No sé si me perdí algo bueno o si fui privilegiado por la suerte de no haber vivido nunca de veras en un barrio. Pero la cosa es que nunca viví en eso que encierra la palabra de origen árabe encargada de nombrar las afueras de una ciudad. Los primeros años, que según dice el rumor de los aficionados a hacer metáforas son fundamentales en la formación del carácter, los pasé entre dos casas en Envigado: la de mi bisabuela, una casa grande de cuartos en galería, a una cuadra de la plaza, donde después abrieron el almacén Ley, y la de mis padres, mucho más pequeña y luminosa, que tenía el encanto del fantasma de una niña de catorce años y medio que a veces se manifestaba por medio de una luz brillante como una estrella caída y planeaba por el solar entre la raíz del papayo y la fronda del limonero.
La casa de mi bisabuela estaba pintada de un granate de sangre vieja. Aromaba a azaleas, café, cacao y humo de veladoras votivas de ricino, y a veces la invadía el tufo blandengue de la letrina de cajón. Mi bisabuela tenía un gato, que yo traté de ahorcar muchas veces, sin crueldad, por una precoz inclinación a la ciencia, para averiguar qué tan cierto era que los gatos tienen siete vidas. No saqué nada en claro más allá de unos arañazos que no se me infectaron como quizás lo merecía. Pero me gané el odio eterno del gato, que me cogió pavor. Como es apenas gatural.
Yo no crecí en un barrio. Yo crecí entre casas, en un laberinto de casas que me es imposible reseñar, porque mi familia trashumante siempre estaba cambiando de casa y porque se me confunden como si fueran una sola casa plástica que cambia de forma con los años, según se van maleando los recuerdos.
A veces las casas estaban en un barrio. Como la que habitamos mis padres, mis dos hermanas y yo en Armenia, Quindío, en un barrio pobre, según oí decir, el barrio obrero, frente a un cementerio cundido de malezas cuyo silencio no me inquietaba, y donde jamás vi entrar un muerto en andas de un montón de personas con cara de “yonofuí” ni salir un vivo silbando, estrenando zapatos y atusándose el bigote. Las calles eran anchas y destapadas, pero yo nunca les pisé los terrones porque jamás me dejaban salir más allá del antejardín, de modo que la idea de barrio, del barrio propiamente dicho, fue una ilusión lejana, una abstracción, un paisaje remoto que no me incumbía, un reguero de techos de barro o de cubiertas de cinc.

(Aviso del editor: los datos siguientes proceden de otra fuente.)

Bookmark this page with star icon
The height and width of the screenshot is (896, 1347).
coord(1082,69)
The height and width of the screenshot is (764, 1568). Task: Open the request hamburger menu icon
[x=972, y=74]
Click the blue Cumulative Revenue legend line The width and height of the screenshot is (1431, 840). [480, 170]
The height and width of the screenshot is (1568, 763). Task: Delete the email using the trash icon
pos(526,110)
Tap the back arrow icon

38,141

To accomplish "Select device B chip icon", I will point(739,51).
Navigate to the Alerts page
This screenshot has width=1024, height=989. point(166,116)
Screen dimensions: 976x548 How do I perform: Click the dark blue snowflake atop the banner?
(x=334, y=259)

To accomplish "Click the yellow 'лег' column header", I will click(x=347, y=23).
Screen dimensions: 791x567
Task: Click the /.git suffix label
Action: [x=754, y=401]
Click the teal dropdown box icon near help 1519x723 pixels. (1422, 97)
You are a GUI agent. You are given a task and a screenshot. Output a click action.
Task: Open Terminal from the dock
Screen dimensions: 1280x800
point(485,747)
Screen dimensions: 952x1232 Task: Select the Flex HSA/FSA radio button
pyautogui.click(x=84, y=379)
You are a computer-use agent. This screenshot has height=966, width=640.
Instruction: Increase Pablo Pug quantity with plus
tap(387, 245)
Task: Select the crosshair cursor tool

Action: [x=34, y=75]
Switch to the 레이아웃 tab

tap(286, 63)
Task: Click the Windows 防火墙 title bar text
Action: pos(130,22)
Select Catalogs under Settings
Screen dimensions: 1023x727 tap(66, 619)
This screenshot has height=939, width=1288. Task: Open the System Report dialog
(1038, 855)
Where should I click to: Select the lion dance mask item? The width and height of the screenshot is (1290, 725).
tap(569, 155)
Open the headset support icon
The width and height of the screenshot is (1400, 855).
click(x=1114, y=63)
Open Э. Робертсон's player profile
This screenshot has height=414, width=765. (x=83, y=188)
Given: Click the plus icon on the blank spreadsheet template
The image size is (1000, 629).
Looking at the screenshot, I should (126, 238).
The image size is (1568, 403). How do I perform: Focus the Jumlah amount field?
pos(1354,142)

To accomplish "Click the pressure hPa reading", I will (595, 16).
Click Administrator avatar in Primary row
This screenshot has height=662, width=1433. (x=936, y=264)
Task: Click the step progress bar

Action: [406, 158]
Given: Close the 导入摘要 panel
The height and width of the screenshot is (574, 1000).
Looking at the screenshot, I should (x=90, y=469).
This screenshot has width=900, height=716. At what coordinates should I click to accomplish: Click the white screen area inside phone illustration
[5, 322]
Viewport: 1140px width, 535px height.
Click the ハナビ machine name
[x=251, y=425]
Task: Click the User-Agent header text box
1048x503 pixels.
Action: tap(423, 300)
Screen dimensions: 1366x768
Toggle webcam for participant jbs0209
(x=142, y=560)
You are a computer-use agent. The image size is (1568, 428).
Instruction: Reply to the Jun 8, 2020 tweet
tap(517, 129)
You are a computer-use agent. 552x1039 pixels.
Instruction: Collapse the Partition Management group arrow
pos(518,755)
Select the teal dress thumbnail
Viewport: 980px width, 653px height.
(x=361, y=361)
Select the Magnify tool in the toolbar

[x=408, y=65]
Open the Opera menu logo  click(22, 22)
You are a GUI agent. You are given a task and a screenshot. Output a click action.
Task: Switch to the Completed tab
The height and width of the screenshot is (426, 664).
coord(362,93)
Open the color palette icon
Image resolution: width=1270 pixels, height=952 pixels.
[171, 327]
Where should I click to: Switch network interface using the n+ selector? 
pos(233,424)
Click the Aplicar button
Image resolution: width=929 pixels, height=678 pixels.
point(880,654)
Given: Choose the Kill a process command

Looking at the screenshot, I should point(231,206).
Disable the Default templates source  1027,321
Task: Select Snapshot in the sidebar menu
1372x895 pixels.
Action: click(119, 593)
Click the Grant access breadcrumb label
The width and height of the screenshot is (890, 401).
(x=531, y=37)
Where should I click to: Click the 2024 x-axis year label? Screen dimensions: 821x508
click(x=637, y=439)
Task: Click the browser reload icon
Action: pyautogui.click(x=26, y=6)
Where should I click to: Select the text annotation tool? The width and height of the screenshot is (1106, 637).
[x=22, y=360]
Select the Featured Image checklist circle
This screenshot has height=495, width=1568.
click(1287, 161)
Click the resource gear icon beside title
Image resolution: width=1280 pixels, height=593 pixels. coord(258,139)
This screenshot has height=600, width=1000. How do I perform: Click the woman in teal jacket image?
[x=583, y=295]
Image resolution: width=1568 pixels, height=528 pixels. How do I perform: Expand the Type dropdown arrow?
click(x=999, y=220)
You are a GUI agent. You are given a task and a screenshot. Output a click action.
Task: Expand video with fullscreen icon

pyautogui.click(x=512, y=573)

A veces una nube de polvo doblaba una esquina, a veces el escándalo de un aguacero formaba un río rojizo y turbulento que corría pegado a las paredes haciendo gorgoritos y arrastrando barcos de papel. Yo nunca pude hacer un barco de papel decente. Pero estamos hablando de otra cosa.
Mis padres, a pesar de las penurias evidentes del hogar, estaban convencidos de que nos corría por dentro una sangre azul espesamente católica, apostólica y romana, y no compaginaban con el populacho del vecindario, con sus radios altisonantes y sus malos modales, sus modas y sus mascotas. Ambos detestaban las mascotas como posibles vectores de enfermedades y problemas. A mi padre que era flaco como un cepillo de dientes le gustaban las zarzuelas, La boda de Luis Alonso le encantaba, y las arias de las óperas italianas, la basura técnica de Paganini y El sombrero de tres picos de Manuel Falla. De modo que tomaba la música popular como una ofensa. Las rancheras y todo eso, y los tangos, propios de putas y de borrachos. Mi padre era abstemio radical. Pero sobre todo los merengues y los porros le parecían bullicios de vidas desarregladas. Cuando comenzaban a sonar, escondía la cabeza bajo la almohada con el mohín de alguien que se siente desgraciado.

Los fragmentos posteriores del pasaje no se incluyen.